EverFi first started using its Haven online testing tool in schools in Massachusetts in 2000, and by 2013 there were 350 universities using it. This is the program that most UM students will be taking for the new alcohol awareness programs.
The company had but a few employees in the beginning but grew to 100 over a short time, reaching millions of students through their online programs. By 2011 their programs were being used in 3,000 high schools across the country.
EverFi is really working in lower-income areas, therefore, and there’s no tax-base to support what they’re doing. They get around this by getting a large part of their funding from corporations and other generous givers.
In 2012 they got a serious boost when some major players in the country’s leading tech companies got together and gave the growing company $10 million, bringing its cash reserves up to $21 million.
The whole idea was that EverFi would combat alcohol consumption and cyberbullying among teens, as well as teach them some basic financial literacy. Jeff Bezos of Amazon and Eric Schmidt of Google were early proponents.
That extra cash helped them expand and gain more attention. They acquired education company Outside The Classroom in 2011, rolling them into their operations. In 2013 EverFi partnered with Washington Federal and the United Way to teach Las Vegas school kids the basics of finance.
The company is of course expanding as it gets this influx of funding, and hefty contracts from places like UM. This past June EverFi was hiring for management, engineering and research for their Georgetown headquarters, close to all that federal money.
BostInno blog took a good look at what EverFi is doing on college campuses in Massachusetts as the 2014 Fall Term ramps up. In the article it’s explained that 40 colleges in the state are using EverFi’s Haven training test, which takes 45 minutes to complete online. The testing software was retooled in 2013 to add in the threat of sexual assaults, giving students an idea of how they can be prevented.

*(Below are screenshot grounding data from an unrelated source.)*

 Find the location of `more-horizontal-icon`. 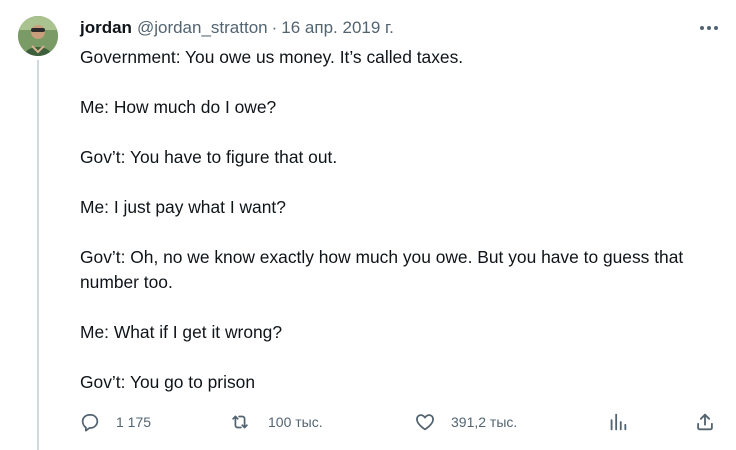

more-horizontal-icon is located at coordinates (709, 28).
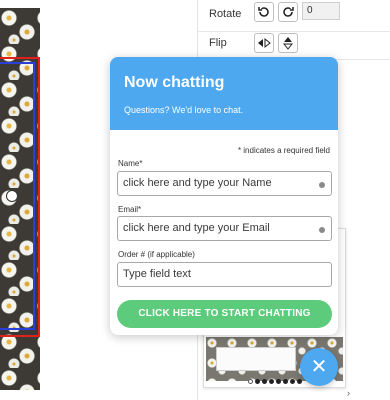  I want to click on email-field: click here and type your Email, so click(224, 228).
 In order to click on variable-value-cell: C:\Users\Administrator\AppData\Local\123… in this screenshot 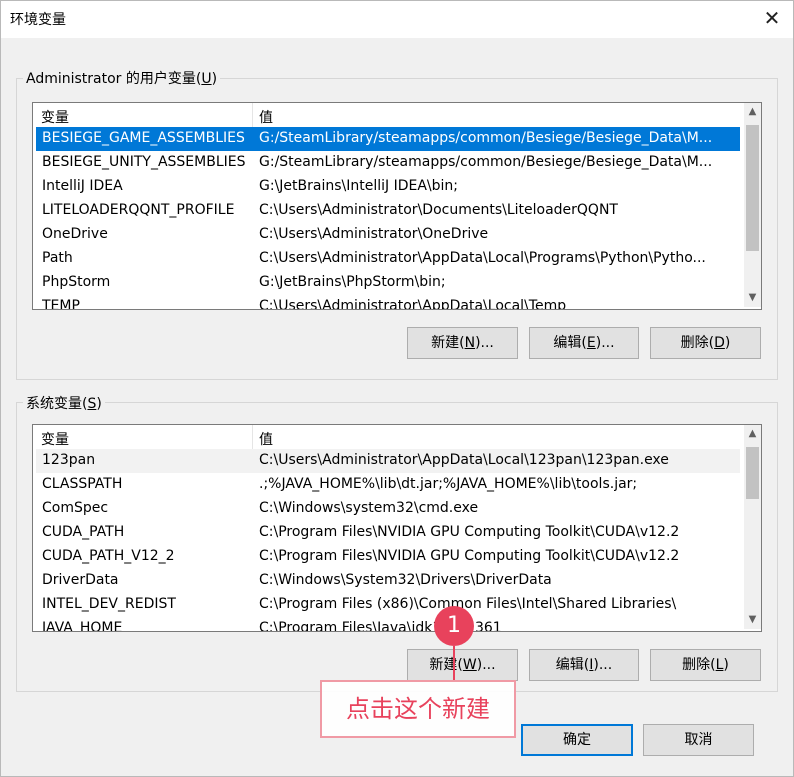, I will do `click(464, 460)`.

It’s clear EverFi’s expanding as the issue of sexual assaults, alcohol, and college campuses appears in the news more and more. “The first few weeks of college are the highest period for freshmen and sexual assault,” the BostInno article says, “meaning that Everfi pushes administrators on campus to do more and earlier prior to the start of classes.”
I don’t know…one the one hand combating sexual assaults and raising the awareness of the dangers of alcohol is a good thing. On the other hand, I worry companies like EverFi will continually push universities across the country – universities like UM – to use their programs, perhaps in conjunction with the federal government.
I worry that cronyism could take place and that the reliance upon programs like Haven to the exclusion of everything else won’t solve the problem, just create a laughable short-term dilemma students skirt around before heading off to that weekend’s party.
Call my cynical if you will, but no two-part computer test is going to solve the problems that UM has with alcohol, and I bet we’ll be seeing a spate of crimes again this semester.